Thread: Long term archival storage

  1. Long term archival storage

    I have around 20 Tb of data that I (a) want to store for a very (>50
    years)long time and also have available for search and download.

    The data consists of two types:

    (a) the preservation masters which is the data we want to keep and is
    in tiff
    and bwf formats among others

    (b) the viewing copies which are in derived formals such as png and
    mp3.

    I am coming down to an HSM type of solution which a large enough front
    end cache to allow us to keep the viewing copies online at all times
    but which allows the archival copies to disappear off to tape to be
    cloned and duplicated etc.

    Anyone else doing this? Anyone got a better idea?

    -dgm

  2. Re: Long term archival storage

    doug.moncur@gmail.com (dgm) writes:
    > I have around 20 Tb of data that I (a) want to store for a very (>50
    > years)long time and also have available for search and download...
    > (a) the preservation masters which is the data we want to keep and is
    > in tiff and bwf formats among others>
    > (b) the viewing copies which are in derived formals such as png and mp3.

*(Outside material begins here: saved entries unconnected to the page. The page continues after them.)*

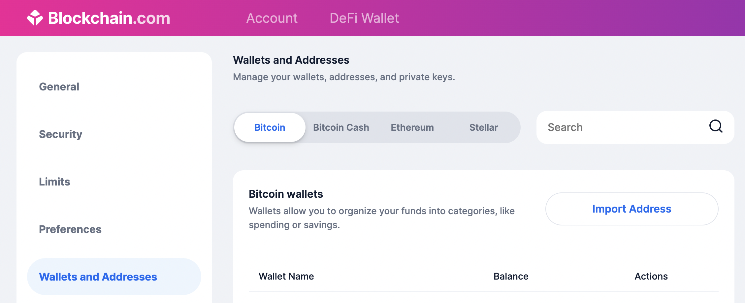Screen dimensions: 745x303
Task: Click the Balance column header
Action: 511,276
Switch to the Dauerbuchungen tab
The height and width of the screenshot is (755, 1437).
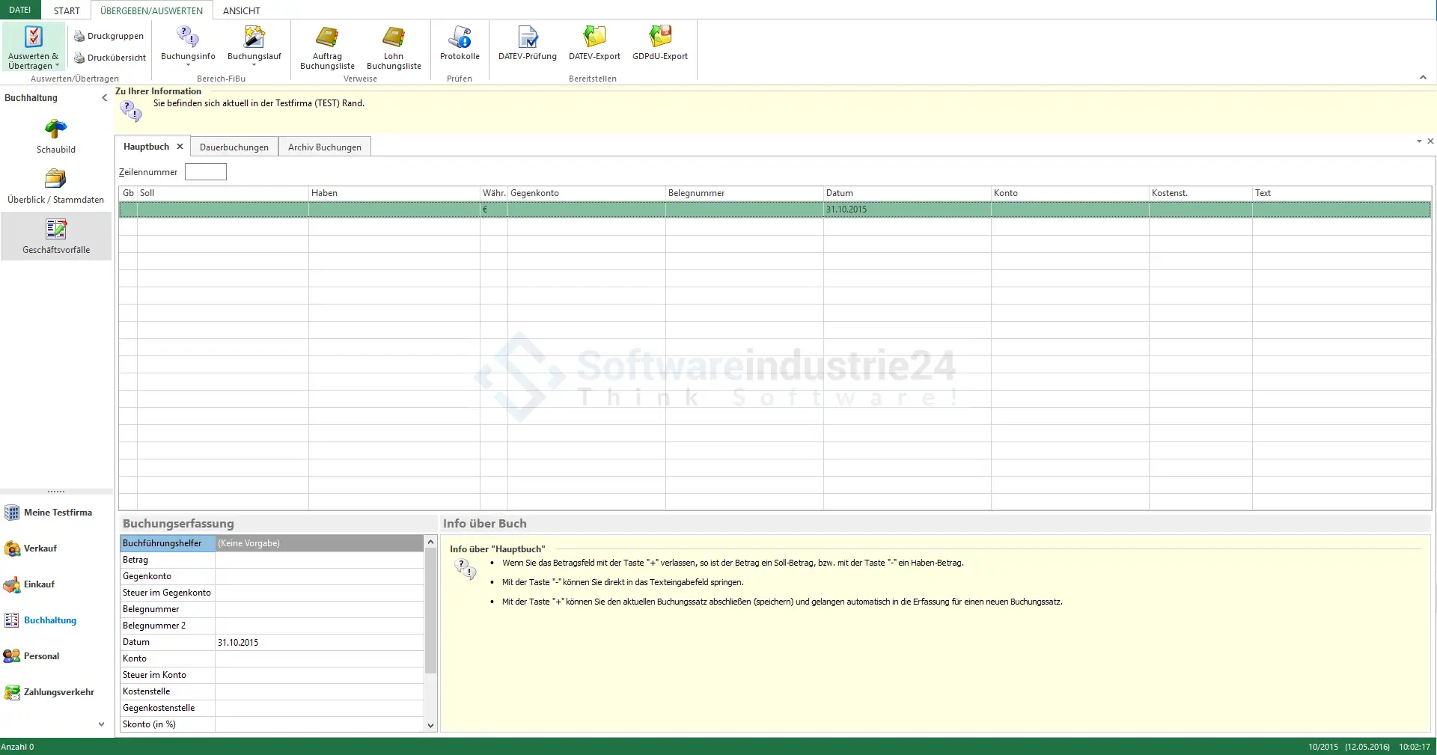pos(234,147)
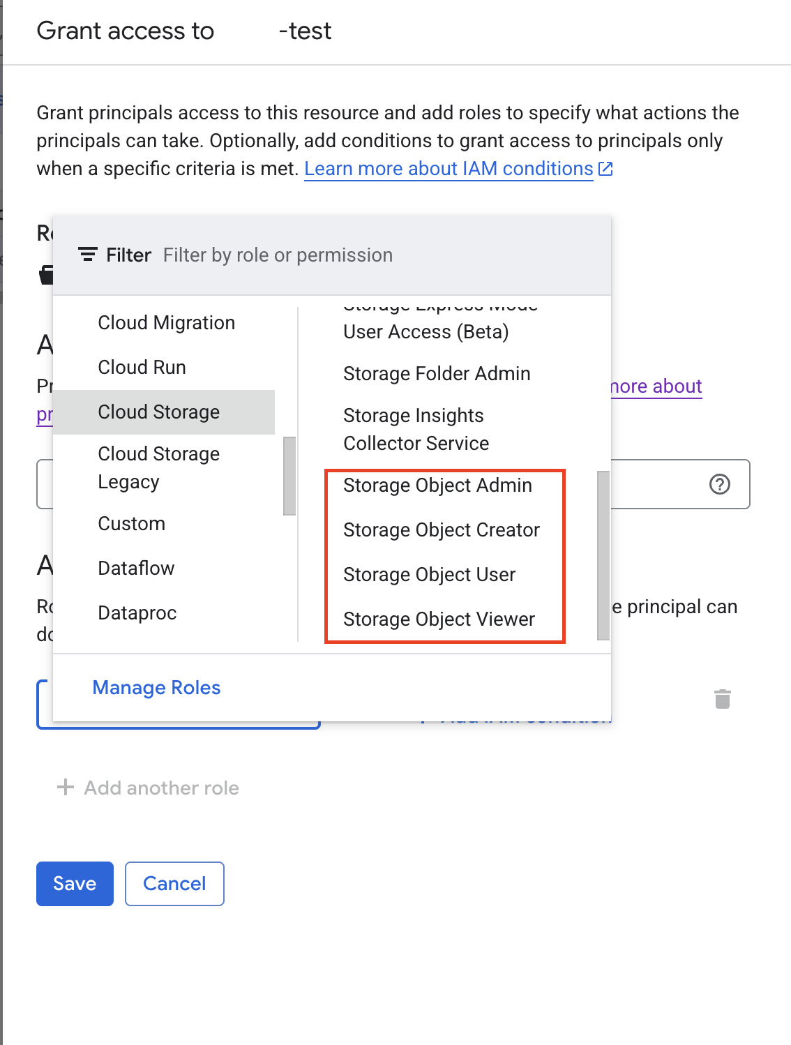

    You have a bunch of images and audio recordings. If the images are
    scanned paper docs, the tiff files won't be substantially smaller than
    the png files. If they're photographs, you probably want to view jpg
    rather than png. In this case the mp3 and jpg files will probably be
    less than 1/10th the size of the originals, or about 2 GB total, not
    much at all. A small RAID disk system can hold that much easily, on
    say six 400GB drives.

    > I am coming down to an HSM type of solution which a large enough front
    > end cache to allow us to keep the viewing copies online at all times
    > but which allows the archival copies to disappear off to tape to be
    > cloned and duplicated etc.


    Sounds kind of complicated. Where's this data now, how is it stored,
    and how fast are you adding to it and through what kind of system? 20
    TB isn't really big storage these days. You could have a small tape
    library online and move incoming raw data to tape immediately while
    also making the online viewing copies on disk. HSM systems with
    automatic migration and retrieval are probably overkill.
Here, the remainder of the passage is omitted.